Collected data entries
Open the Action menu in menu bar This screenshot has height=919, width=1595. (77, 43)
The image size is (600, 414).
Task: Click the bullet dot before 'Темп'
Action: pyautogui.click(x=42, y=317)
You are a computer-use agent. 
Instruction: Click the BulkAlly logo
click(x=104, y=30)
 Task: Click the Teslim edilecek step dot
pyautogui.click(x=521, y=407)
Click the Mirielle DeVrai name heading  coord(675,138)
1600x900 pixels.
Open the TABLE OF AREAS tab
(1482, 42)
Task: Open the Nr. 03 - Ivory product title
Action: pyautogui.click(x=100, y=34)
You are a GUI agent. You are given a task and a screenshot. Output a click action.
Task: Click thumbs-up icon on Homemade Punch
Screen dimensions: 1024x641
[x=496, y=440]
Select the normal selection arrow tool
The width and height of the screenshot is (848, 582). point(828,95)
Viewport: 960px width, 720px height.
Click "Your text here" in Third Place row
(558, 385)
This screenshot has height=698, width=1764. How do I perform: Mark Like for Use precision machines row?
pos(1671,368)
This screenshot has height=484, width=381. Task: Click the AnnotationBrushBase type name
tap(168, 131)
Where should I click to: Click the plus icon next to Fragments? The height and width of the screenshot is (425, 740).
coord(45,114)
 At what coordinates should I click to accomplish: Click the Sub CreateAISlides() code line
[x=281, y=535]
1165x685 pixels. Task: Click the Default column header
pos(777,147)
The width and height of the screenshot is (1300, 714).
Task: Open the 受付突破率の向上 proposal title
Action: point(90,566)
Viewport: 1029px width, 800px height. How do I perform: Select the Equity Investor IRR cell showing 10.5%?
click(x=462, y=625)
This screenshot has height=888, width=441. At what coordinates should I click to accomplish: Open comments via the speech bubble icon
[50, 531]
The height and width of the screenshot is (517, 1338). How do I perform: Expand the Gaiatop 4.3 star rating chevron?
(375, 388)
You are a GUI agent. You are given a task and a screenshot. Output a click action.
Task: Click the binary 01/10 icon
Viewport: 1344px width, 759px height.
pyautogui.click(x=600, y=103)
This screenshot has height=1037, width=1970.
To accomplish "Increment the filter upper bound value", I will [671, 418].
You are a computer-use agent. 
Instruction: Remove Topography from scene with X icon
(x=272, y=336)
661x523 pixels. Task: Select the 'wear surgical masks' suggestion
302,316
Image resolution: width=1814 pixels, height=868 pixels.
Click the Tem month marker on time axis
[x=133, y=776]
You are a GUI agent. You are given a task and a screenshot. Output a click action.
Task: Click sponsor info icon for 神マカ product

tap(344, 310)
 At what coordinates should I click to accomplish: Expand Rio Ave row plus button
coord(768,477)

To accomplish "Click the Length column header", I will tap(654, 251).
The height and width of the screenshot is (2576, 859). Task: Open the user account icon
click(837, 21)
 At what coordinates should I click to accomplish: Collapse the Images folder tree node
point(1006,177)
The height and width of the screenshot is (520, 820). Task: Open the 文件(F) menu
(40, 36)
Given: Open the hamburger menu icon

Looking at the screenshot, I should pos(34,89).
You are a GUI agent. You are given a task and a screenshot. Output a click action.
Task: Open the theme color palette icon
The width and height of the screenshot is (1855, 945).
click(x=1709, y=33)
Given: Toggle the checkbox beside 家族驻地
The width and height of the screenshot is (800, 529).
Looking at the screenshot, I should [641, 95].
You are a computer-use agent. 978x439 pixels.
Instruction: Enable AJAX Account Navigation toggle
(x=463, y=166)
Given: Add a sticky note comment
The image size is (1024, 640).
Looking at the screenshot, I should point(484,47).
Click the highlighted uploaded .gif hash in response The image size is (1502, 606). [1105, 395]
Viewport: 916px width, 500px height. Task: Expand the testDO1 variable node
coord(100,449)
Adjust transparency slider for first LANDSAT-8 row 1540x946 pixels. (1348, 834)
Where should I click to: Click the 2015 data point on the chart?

The problem:
Your answer should be the data above, retyped in full and unaltered.

Reply:
Open the Action menu in menu bar This screenshot has height=919, width=1595. (77, 43)
The image size is (600, 414).
Task: Click the bullet dot before 'Темп'
Action: pyautogui.click(x=42, y=317)
You are a computer-use agent. 
Instruction: Click the BulkAlly logo
click(x=104, y=30)
 Task: Click the Teslim edilecek step dot
pyautogui.click(x=521, y=407)
Click the Mirielle DeVrai name heading  coord(675,138)
1600x900 pixels.
Open the TABLE OF AREAS tab
(1482, 42)
Task: Open the Nr. 03 - Ivory product title
Action: pyautogui.click(x=100, y=34)
You are a GUI agent. You are given a task and a screenshot. Output a click action.
Task: Click thumbs-up icon on Homemade Punch
Screen dimensions: 1024x641
[x=496, y=440]
Select the normal selection arrow tool
The width and height of the screenshot is (848, 582). point(828,95)
Viewport: 960px width, 720px height.
Click "Your text here" in Third Place row
(558, 385)
This screenshot has height=698, width=1764. How do I perform: Mark Like for Use precision machines row?
pos(1671,368)
This screenshot has height=484, width=381. Task: Click the AnnotationBrushBase type name
tap(168, 131)
Where should I click to: Click the plus icon next to Fragments? The height and width of the screenshot is (425, 740).
coord(45,114)
 At what coordinates should I click to accomplish: Click the Sub CreateAISlides() code line
[x=281, y=535]
1165x685 pixels. Task: Click the Default column header
pos(777,147)
The width and height of the screenshot is (1300, 714).
Task: Open the 受付突破率の向上 proposal title
Action: point(90,566)
Viewport: 1029px width, 800px height. How do I perform: Select the Equity Investor IRR cell showing 10.5%?
click(x=462, y=625)
This screenshot has height=888, width=441. At what coordinates should I click to accomplish: Open comments via the speech bubble icon
[50, 531]
The height and width of the screenshot is (517, 1338). How do I perform: Expand the Gaiatop 4.3 star rating chevron?
(375, 388)
You are a GUI agent. You are given a task and a screenshot. Output a click action.
Task: Click the binary 01/10 icon
Viewport: 1344px width, 759px height.
pyautogui.click(x=600, y=103)
This screenshot has height=1037, width=1970.
To accomplish "Increment the filter upper bound value", I will [671, 418].
You are a computer-use agent. 
Instruction: Remove Topography from scene with X icon
(x=272, y=336)
661x523 pixels. Task: Select the 'wear surgical masks' suggestion
302,316
Image resolution: width=1814 pixels, height=868 pixels.
Click the Tem month marker on time axis
[x=133, y=776]
You are a GUI agent. You are given a task and a screenshot. Output a click action.
Task: Click sponsor info icon for 神マカ product

tap(344, 310)
 At what coordinates should I click to accomplish: Expand Rio Ave row plus button
coord(768,477)

To accomplish "Click the Length column header", I will tap(654, 251).
The height and width of the screenshot is (2576, 859). Task: Open the user account icon
click(837, 21)
 At what coordinates should I click to accomplish: Collapse the Images folder tree node
point(1006,177)
The height and width of the screenshot is (520, 820). Task: Open the 文件(F) menu
(40, 36)
Given: Open the hamburger menu icon

Looking at the screenshot, I should pos(34,89).
You are a GUI agent. You are given a task and a screenshot. Output a click action.
Task: Open the theme color palette icon
The width and height of the screenshot is (1855, 945).
click(x=1709, y=33)
Given: Toggle the checkbox beside 家族驻地
The width and height of the screenshot is (800, 529).
Looking at the screenshot, I should [641, 95].
You are a computer-use agent. 978x439 pixels.
Instruction: Enable AJAX Account Navigation toggle
(x=463, y=166)
Given: Add a sticky note comment
The image size is (1024, 640).
Looking at the screenshot, I should point(484,47).
Click the highlighted uploaded .gif hash in response The image size is (1502, 606). [1105, 395]
Viewport: 916px width, 500px height. Task: Expand the testDO1 variable node
coord(100,449)
Adjust transparency slider for first LANDSAT-8 row 1540x946 pixels. (1348, 834)
Where should I click to: Click the 2015 data point on the chart?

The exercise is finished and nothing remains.